Finance / British consumers ‘particularly concerned’ about post-Brexit price rises
British consumers ‘particularly concerned’ about post-Brexit price rises
19 May 2017
British consumers are braced for an expensive post-Brexit future, with four in five fearing price rises on goods and services, a survey has found.
Some 83% of Britons are currently concerned about price rises on goods and services and 59% are worried about the mounting cost of groceries, according to the poll for Mintel's British Lifestyles report.
More than a third (35%) are worried about the increasing cost of holidays and 26% fear that clothes prices will rise.
Just under half of consumers (46%) say that Britain's vote to leave the European Union will have a negative impact on the cost of living in the UK, with this figure unchanged from when the question was first asked immediately after the referendum result.
But attitudes towards Brexit's impact on the economy appear to have softened, with 31% now believing it will have a negative impact on the UK's economic growth, down from 39% in July 2016.
And beyond rising prices, Britons are most concerned about “bigger picture” issues such as the UK economy, the future of the NHS and the state of the environment rather than their personal situation.
Some 81% of consumers are concerned about the future health of the NHS, 68% are worried about the UK economy and 67% are nervous about the state of the environment.
In contrast, less than half of all adults (48%) are worried about their ability to pay the bills and less than two in five (37%) are concerned about their level of debt.
Jack Duckett, senior consumer lifestyles analyst at Mintel, said: “Mintel research underlines particular concern about the rising cost of in-home food, and inflation is undoubtedly going to squeeze household budgets.
“However, broader consumer confidence is still relatively strong.

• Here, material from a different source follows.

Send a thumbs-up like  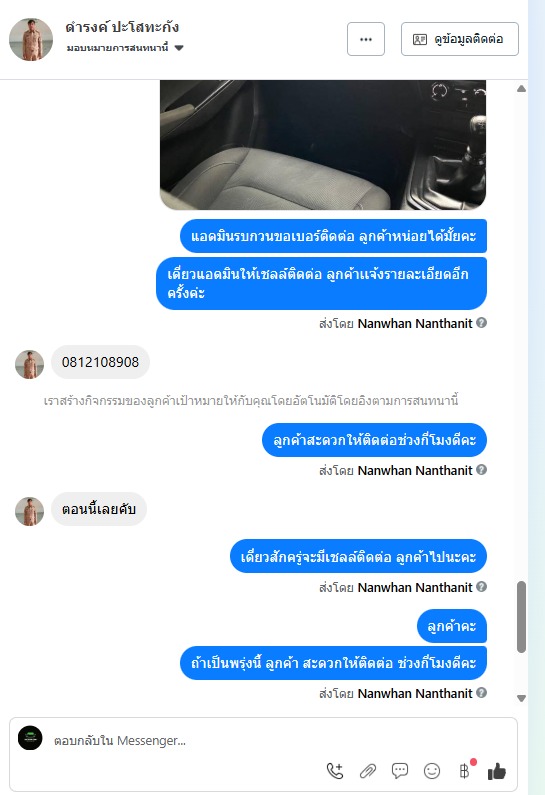496,771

Despite rising prices, most people still expect their finances to hold up well over the next year.
“It’s the bigger picture issues that the UK faces, such as the NHS and the economy, that are the main concern, rather than people’s own finances.”
Despite the political upheaval, Mintel found that consumer spending rose by 3.7% last year to reach £1.2 trillion.
By 2021, it is projected that Britons will spend £1.4 trillion per annum, with growth of 17% expected over the next five years.
Mintel surveyed 2,000 internet users aged 16 and over in February.